Patients in cluster 4 had the highest prevalence of allergic rhinitis in the preceding 12 months (80.3%) compared with clusters 1 through 3 (58.1% vs 70.6% vs 76.7%, respectively), whereas patients in cluster 1 experienced the highest rate of asthma remission in the preceding 12 months at 12 years of age (90.7%), followed by clusters 2 through 4 (74.2% vs 63.3% vs 51.9%, respectively).
There were no significant differences in the prevalence of atopy across groups.

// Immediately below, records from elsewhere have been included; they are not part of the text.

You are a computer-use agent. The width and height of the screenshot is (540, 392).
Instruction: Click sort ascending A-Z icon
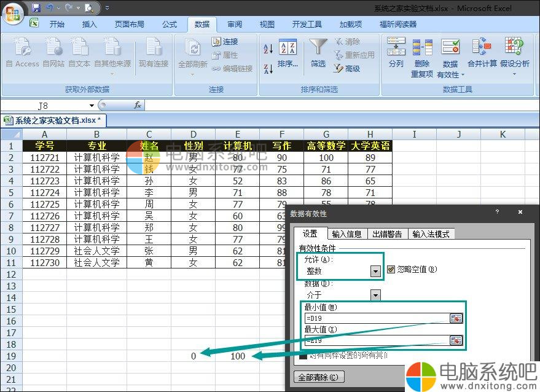point(268,49)
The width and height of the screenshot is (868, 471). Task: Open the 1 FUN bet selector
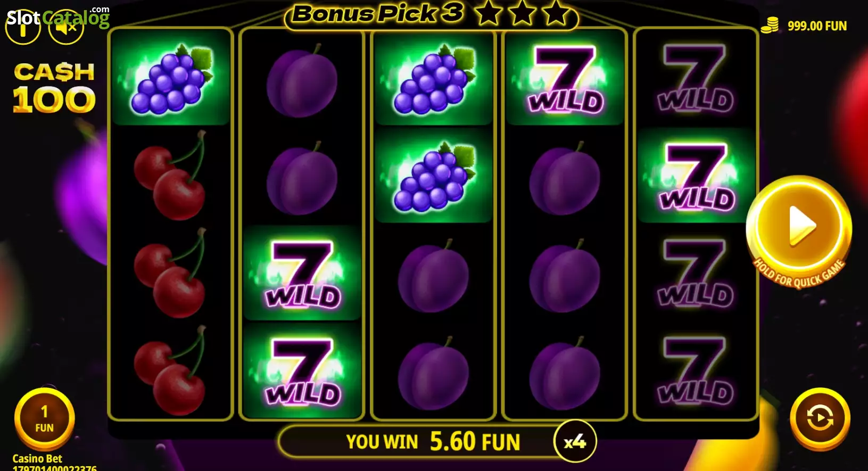(44, 419)
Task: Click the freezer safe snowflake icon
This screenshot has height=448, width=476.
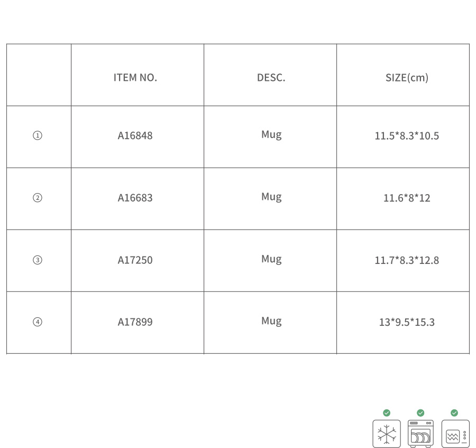Action: coord(387,433)
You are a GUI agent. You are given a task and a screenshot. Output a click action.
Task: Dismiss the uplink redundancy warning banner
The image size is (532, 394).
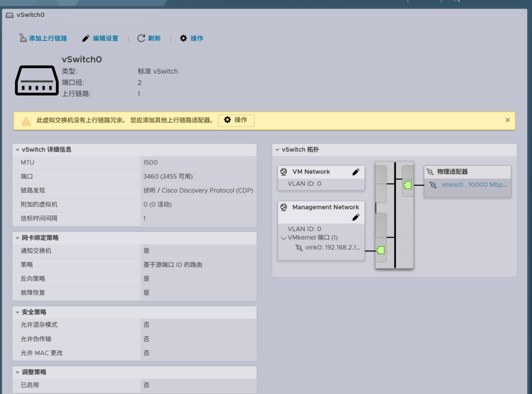508,120
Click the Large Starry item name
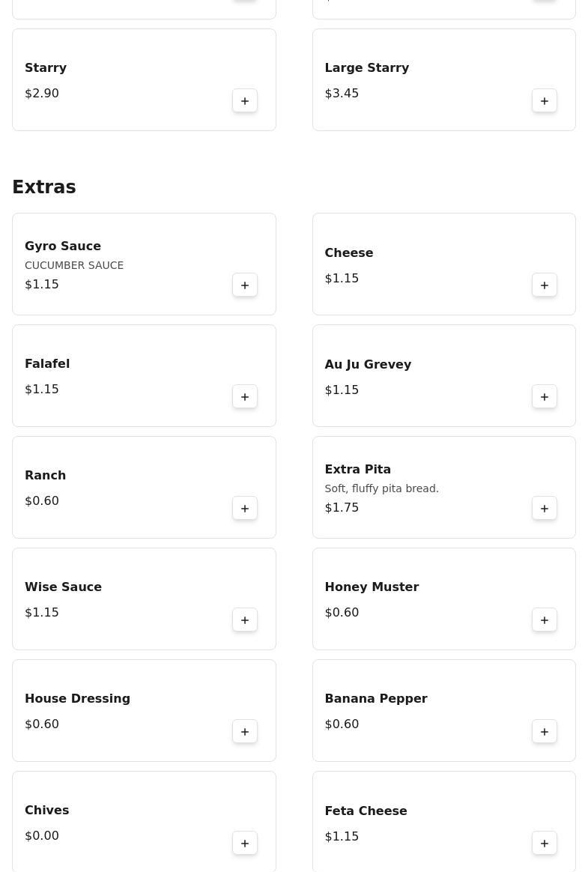Viewport: 588px width, 872px height. (x=366, y=68)
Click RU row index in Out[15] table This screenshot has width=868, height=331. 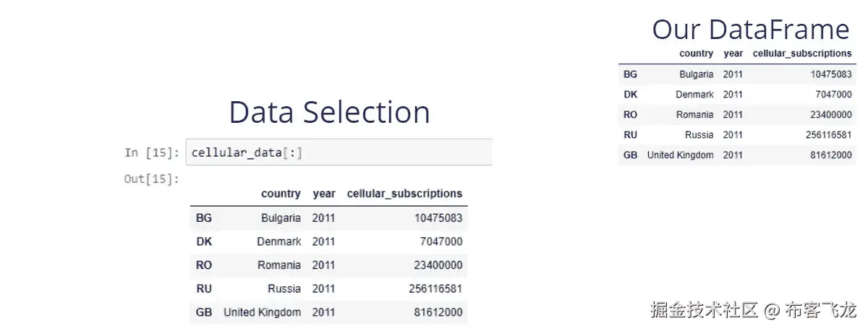pyautogui.click(x=203, y=289)
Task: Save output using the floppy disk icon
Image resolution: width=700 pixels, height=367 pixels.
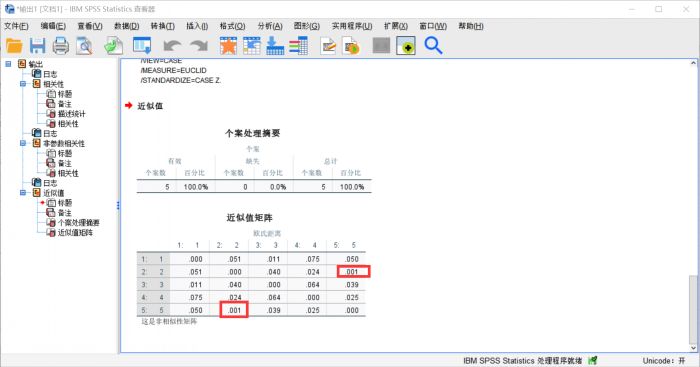Action: click(x=38, y=46)
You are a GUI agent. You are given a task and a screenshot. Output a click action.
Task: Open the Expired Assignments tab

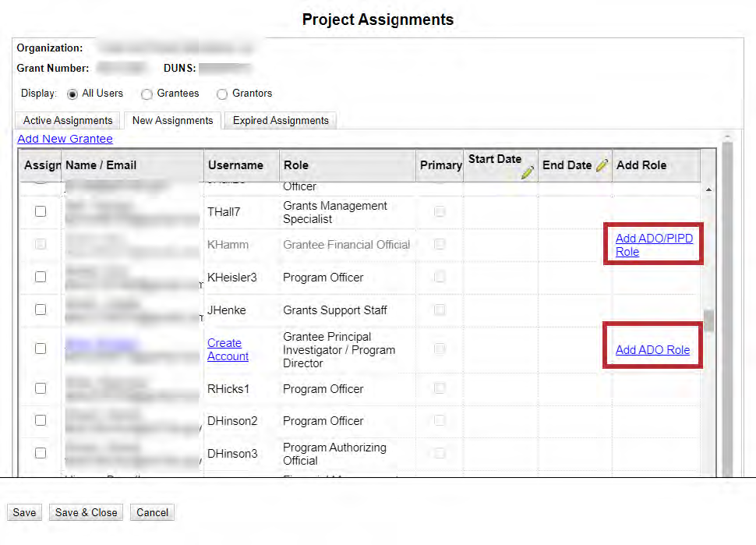(281, 121)
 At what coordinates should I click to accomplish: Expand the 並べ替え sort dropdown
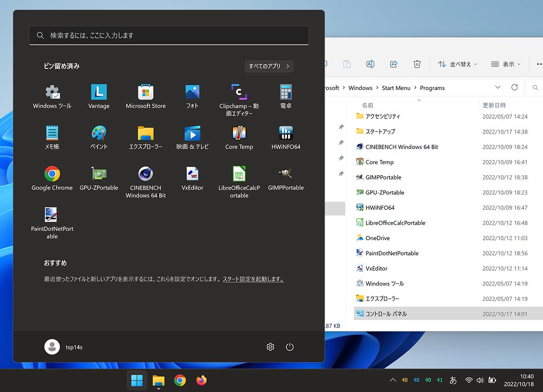[457, 64]
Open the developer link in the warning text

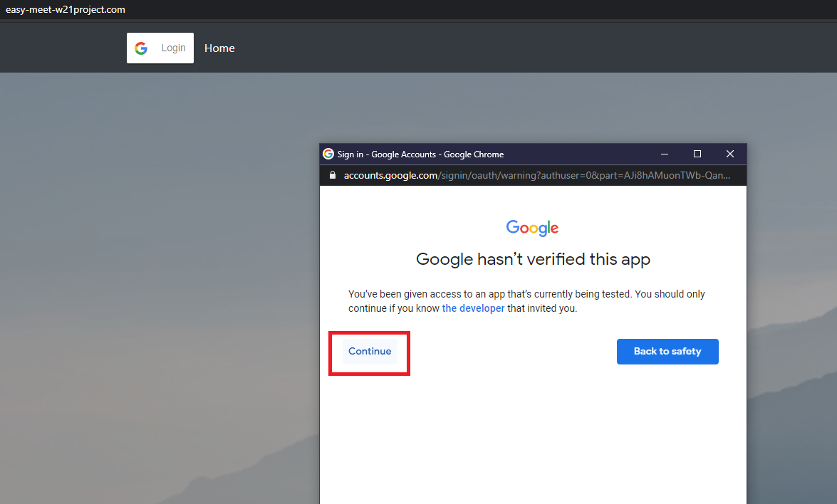click(473, 308)
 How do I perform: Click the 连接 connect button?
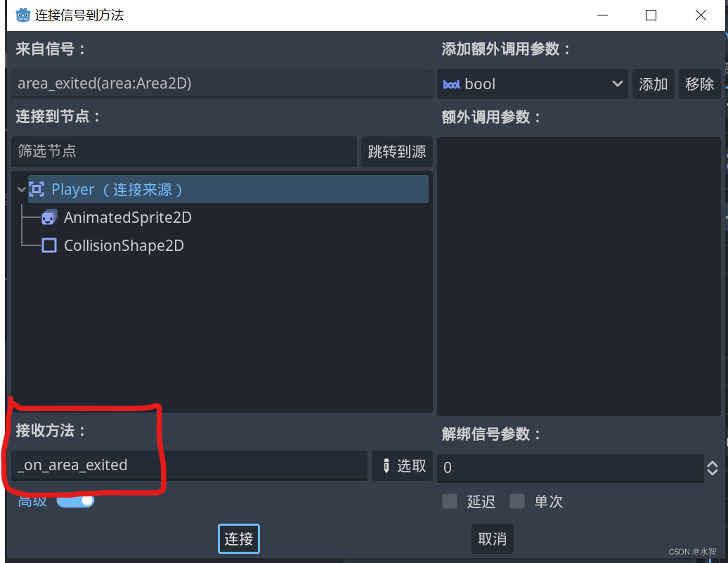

Study limitations include differences in the periods of exacerbation frequency vs medication ranking; non-inclusion of off-label medications in the medication ranks; and the relatively short study period for conducting a longitudinal study.
“Small-airway dysfunction in children with frequent wheeze in early life may result from complex interactions between viral infection, airway epithelial immunity, host genetic predisposition, and immune responses,” study authors concluded. They noted that study results offer important information for developing potential therapeutic targets for treating childhood asthma.